The Australian Bureau of Meteorology collects information on thunderstorms by recording whether thunder is heard at the relevant site. The Bureau also publishes monthly ‘significant weather summaries’, which describe storm activity at certain locations and dates.14 Although we intended to investigate the correlation between thunderstorm activity and asthma, data on thunderstorms at specific locations were lacking, and the available data were insufficient for a correlational analysis. While we were unable to include direct measures of rye grass pollen and thunderstorms in our study, we nevertheless found that the greatest occurrence of high count asthma events occurred during the rye grass pollen season. Our findings suggest the need for better understanding of the potential synergy between rye grass pollination and thunderstorm activity in asthma epidemics.

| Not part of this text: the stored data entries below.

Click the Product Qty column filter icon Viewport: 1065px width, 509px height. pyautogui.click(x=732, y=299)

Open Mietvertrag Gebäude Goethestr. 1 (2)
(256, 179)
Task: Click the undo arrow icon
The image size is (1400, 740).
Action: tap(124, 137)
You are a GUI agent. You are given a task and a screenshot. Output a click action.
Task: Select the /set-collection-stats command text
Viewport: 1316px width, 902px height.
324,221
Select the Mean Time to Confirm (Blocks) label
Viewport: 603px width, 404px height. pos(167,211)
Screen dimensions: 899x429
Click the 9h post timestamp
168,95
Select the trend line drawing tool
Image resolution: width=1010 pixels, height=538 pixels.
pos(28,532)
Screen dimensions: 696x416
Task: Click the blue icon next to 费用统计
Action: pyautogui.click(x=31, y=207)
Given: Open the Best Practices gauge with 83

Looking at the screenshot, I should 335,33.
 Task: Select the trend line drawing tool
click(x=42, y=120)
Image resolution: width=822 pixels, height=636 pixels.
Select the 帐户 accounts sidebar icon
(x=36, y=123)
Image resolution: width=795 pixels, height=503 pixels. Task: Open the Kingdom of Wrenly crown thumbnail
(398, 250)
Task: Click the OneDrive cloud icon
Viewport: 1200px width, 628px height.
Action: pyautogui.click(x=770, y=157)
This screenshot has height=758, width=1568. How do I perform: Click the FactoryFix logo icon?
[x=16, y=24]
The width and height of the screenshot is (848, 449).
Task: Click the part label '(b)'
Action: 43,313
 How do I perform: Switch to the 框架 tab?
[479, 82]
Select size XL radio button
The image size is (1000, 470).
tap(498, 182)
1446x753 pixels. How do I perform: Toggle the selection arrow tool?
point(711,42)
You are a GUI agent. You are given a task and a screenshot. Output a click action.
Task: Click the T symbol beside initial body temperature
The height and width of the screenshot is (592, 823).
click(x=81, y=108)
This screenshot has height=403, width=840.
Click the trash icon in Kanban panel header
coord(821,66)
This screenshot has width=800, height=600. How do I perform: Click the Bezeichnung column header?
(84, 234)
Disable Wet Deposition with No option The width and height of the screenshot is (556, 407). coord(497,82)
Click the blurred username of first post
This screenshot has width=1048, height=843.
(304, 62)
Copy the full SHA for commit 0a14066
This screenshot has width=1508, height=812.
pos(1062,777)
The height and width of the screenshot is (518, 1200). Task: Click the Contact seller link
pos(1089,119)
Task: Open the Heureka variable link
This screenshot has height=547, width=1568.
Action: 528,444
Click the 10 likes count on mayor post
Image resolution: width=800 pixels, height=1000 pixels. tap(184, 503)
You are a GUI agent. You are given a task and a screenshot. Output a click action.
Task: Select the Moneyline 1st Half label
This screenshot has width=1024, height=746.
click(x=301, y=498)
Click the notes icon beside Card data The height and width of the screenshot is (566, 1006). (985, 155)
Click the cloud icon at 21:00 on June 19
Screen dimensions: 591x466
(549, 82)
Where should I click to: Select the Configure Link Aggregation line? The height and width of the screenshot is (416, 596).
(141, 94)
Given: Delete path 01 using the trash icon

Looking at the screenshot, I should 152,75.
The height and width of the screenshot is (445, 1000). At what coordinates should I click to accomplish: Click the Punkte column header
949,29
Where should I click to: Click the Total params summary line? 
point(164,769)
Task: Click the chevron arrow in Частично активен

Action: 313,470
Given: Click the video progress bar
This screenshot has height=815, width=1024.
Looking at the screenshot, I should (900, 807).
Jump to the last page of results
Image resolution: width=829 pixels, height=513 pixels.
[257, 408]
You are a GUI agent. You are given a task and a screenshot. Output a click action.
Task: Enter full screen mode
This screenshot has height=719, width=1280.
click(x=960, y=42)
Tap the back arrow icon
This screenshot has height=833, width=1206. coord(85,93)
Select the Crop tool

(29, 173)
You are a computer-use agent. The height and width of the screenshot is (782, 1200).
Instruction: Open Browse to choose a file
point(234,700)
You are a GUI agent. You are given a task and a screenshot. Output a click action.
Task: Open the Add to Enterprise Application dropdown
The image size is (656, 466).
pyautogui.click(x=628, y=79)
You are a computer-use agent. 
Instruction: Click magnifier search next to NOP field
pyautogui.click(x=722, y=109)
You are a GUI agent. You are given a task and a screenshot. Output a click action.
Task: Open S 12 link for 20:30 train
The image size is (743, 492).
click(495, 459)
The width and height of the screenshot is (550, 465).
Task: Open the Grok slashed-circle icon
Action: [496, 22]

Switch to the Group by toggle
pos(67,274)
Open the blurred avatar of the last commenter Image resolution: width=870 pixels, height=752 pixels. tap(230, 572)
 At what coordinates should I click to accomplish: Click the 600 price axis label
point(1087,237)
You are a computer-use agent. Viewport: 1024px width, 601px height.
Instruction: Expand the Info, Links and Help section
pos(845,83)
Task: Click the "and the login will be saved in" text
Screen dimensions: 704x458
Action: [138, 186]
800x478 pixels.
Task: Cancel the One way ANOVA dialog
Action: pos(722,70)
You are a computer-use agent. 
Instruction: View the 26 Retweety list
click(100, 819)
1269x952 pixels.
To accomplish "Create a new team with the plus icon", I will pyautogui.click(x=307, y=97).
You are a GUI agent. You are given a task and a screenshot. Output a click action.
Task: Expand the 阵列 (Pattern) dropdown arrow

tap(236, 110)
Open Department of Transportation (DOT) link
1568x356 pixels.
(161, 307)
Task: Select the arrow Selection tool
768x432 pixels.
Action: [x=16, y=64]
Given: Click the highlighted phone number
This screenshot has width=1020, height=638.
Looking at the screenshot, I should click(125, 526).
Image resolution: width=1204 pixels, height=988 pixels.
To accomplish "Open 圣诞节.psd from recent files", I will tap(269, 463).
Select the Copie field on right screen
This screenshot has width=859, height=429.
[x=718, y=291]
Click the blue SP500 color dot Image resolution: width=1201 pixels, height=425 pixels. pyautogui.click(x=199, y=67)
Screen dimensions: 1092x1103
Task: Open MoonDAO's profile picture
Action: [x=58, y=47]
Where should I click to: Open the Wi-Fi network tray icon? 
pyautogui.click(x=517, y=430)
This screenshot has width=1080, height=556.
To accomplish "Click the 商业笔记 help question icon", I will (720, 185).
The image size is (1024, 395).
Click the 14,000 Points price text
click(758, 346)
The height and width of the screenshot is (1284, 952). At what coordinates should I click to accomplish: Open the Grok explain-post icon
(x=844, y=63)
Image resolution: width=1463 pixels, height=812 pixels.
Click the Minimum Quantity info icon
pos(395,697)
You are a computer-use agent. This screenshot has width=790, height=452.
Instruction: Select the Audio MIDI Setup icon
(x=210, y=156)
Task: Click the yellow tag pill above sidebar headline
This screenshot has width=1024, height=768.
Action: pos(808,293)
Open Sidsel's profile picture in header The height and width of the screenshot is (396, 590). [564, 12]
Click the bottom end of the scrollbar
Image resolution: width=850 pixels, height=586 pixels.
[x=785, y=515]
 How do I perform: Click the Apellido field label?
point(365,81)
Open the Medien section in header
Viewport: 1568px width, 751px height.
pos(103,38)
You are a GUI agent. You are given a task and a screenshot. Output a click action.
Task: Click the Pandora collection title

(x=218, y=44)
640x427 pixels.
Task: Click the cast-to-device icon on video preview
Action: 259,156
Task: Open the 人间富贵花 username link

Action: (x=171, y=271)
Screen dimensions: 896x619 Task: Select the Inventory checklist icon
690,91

In NSW, rye grass is found mainly in crops and pastures and is especially well adapted to most soil types in the southern Australian wheat belt.15 In our study, we found peak asthma presentations during the rye grass pollen season at all emergency departments studied except for Broken Hill, where there is limited rainfall and soil types that are not conducive to annual rye grass growth.15
Seasonal aeroallergens vary by region and geography, and rye grass pollen counts can vary widely from one season to the next, however the pollen season usually occurs during late spring and early summer.8 Schappi et al found that the amount of seasonal grass pollen directly correlated with the rainfall during the preceding 12 months.16 Seasonal changes may also be affected by climate change, increasing allergen release through earlier seasonal bud bursts.4 Davis and Walsh identified significant increases in thunderstorm activity in south-eastern Australia in the period 1941–2004, which may also be linked to the effects of climate change.17 Taylor et al highlighted a fall in the prevalence of asthma that coincided with a reduction in atmospheric pollen caused by the low average rainfall experienced since the mid-1990s across south-eastern Australia.18
Conclusion
Using data for 13 years covering a wide geographical area, we found evidence that rye grass pollination may be responsible for a greater burden of acute asthma presentations to hospitals in inland NSW, particularly in adults, than previously recognised. Sudden asthma epidemics have the potential to overload primary health care facilities and may have a social impact on the community. This study provides support for the development of an early warning system to alert residents of inland NSW to the risk of asthma during the rye grass pollen season. Further research is required to determine whether thunderstorms are a necessary condition for epidemic asthma of this kind or whether they are a catalyst for stronger than usual, sudden epidemics, and whether other specific weather conditions could be responsible on other days when these events occur. Collaboration is needed in the fields of public health, health care, climate and agriculture to ensure good quality, complete meteorological, pollen, grass distribution and health care information. This will allow a clearer understanding of the role of each of these factors in generating asthma events and in determining which individuals and communities are at risk.
Acknowledgments
The authors would like to acknowledge the participants of a writing workshop led by Elisabeth Heseltine and sponsored by the NSW Department of Health for their contributions to the development of this article.